I nominate "Ringworld" if you wanna do hard sci-fi.

Posted by: logan at October 13, 2010 5:56 PM

PaulterA, slow clap for this:

Fisher was visible snorting the artificial snow in the background What a coincidence. In my dreams I'm visibly (and vividly) seen snorting coke off of Carrie Fischer's "background".

Slow clap.

Posted by: Salieri2 at October 13, 2010 10:50 PM

Rendevouz with Rama could be translated to movie, and it could give out some very cool visuals, but I doubt it would be successful. I haven't read the novels in quite some time, but I recall the first novel was perhaps the weakest of the four. Not much happens in it that would appeal to mass audiences today. Things only get more lively in the following books.
Can you imagine "2001" meeting with box office success with today's audiences? It's the same kind of movie. I'd love to see it done, but I fear it's doomed to flop. Unless they change things...dramatically
Call it "Speeding up with Rama". I can just see it. A team of volunteer convicts boarding Rama to plant a nuclear device to destroy it, only to find themselves under attack by bloodthirsty giant robots. The ship is only the tip of the iceberg of a much larger alien invasion. One hour of the movie will be spent with a lot of shooting and explosions, and in the end the invasion is difused thanks to a computer virus runned by one of the convicts who happens to be a hacker. It would be in 3D of course and the cherry on top would be having Michael Bay directing it. How's that sound? You think they wouldn't do it?
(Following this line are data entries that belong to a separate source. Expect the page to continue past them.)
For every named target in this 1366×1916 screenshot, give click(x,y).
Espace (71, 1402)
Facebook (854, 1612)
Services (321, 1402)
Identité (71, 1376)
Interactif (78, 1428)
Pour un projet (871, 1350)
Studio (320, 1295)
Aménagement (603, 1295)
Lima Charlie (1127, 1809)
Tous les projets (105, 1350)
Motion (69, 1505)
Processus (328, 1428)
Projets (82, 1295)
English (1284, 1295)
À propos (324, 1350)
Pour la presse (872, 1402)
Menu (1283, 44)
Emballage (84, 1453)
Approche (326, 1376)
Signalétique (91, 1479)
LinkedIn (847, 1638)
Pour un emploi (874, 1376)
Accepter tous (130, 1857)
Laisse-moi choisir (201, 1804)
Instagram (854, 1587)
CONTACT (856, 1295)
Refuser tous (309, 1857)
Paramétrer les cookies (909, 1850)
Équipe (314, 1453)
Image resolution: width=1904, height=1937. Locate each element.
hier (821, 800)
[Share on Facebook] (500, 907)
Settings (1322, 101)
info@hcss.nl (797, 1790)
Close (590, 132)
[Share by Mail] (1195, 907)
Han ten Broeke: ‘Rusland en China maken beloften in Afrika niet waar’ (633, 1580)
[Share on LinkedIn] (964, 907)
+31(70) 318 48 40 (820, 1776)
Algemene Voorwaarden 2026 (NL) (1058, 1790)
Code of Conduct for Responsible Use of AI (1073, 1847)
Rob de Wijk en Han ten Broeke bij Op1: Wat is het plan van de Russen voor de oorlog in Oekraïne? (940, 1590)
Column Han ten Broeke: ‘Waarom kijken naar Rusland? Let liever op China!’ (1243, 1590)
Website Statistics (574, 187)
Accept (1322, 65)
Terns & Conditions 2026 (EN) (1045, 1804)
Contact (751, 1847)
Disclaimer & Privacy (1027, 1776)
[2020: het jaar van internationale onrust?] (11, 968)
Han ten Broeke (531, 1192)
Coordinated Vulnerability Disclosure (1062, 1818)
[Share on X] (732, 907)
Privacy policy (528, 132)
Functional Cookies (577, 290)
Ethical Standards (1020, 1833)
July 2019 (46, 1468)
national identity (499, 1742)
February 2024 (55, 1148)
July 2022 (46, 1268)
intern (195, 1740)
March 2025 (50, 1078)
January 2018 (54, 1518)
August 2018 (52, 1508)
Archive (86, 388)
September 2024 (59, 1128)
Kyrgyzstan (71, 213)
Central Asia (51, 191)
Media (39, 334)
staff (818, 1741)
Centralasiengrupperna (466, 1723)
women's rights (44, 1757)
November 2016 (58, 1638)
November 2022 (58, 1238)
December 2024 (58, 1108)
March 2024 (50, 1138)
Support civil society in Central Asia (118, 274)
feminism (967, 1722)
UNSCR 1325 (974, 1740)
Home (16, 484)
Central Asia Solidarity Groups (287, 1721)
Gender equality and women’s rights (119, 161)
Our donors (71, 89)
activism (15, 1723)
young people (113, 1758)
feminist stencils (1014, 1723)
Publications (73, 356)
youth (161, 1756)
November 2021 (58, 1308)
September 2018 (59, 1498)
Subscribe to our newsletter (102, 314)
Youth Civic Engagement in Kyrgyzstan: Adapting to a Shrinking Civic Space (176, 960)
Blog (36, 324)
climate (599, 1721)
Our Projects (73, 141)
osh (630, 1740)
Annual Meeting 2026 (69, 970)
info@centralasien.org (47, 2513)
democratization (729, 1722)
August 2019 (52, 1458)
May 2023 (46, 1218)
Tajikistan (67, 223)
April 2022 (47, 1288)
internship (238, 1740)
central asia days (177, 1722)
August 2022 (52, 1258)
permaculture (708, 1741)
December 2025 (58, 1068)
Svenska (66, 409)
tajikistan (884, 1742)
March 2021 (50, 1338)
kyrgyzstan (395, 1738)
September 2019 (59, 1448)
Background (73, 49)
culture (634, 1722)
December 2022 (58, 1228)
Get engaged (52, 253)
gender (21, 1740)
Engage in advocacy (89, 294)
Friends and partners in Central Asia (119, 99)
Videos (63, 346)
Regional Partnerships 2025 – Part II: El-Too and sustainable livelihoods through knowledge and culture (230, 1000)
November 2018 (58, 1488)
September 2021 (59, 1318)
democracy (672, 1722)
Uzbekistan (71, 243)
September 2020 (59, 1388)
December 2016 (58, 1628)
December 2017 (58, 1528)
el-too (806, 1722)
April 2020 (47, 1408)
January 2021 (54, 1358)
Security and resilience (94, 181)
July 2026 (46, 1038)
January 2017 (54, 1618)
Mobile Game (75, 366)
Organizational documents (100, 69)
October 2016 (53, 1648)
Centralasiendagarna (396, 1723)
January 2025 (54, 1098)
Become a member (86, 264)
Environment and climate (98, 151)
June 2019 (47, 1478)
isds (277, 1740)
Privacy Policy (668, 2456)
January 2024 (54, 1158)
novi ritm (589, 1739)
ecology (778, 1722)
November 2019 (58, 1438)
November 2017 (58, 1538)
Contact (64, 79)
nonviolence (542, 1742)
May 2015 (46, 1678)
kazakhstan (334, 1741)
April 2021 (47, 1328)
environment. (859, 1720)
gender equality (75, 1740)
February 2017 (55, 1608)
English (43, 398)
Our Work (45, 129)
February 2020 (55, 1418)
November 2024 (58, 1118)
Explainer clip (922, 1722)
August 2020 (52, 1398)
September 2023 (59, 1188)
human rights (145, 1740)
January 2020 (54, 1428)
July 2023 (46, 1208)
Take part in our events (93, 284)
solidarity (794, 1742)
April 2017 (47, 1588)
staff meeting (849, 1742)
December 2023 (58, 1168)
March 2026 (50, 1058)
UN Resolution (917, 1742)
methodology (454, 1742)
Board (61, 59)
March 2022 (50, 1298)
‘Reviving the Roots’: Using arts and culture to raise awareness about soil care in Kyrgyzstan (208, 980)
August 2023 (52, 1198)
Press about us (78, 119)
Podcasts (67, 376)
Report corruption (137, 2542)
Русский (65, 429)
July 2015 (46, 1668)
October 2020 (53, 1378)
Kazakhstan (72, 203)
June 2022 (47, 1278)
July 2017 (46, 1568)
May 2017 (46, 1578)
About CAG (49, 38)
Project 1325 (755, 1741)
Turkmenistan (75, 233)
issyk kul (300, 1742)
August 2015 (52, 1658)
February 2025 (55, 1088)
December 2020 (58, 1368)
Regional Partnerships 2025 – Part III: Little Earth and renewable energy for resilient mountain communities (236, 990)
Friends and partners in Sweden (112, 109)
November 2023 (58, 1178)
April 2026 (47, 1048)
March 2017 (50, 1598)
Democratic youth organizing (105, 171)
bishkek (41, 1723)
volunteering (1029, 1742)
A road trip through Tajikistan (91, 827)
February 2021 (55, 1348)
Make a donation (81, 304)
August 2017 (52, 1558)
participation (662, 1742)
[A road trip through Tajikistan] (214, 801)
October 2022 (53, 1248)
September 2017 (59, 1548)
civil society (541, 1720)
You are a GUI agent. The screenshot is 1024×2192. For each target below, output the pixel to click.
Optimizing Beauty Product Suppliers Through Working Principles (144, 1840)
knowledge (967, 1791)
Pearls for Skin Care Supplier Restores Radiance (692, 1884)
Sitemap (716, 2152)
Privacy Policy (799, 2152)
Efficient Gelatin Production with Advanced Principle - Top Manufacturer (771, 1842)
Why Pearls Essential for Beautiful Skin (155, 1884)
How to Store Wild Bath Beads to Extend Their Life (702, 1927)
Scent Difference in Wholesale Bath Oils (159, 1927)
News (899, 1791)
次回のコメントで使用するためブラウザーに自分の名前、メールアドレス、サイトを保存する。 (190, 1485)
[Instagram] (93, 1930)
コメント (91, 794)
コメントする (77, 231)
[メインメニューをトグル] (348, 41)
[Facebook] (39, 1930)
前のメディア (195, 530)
Posted by: King Mob at October 14, 2010 7:07 AM

Sci Fi remains one of the strongest movie genres in Hollywood. I would like to see some visionary director/writer/producer adapt Robert Silverberg's "The World Inside," which is a story about the earth, hundreds of years in the future, that is populated by 80 billion inhabitants, who all live in giant skyscrapers called urban monads. It's a fascinating book and could/should be adapted into a movie, so long as it's in the hands of the right people.

Posted by: Tim Detore at October 14, 2010 10:33 AM

...so long as it's in the hands of the right people.

Yeah, see... there's always gonna be that one catch.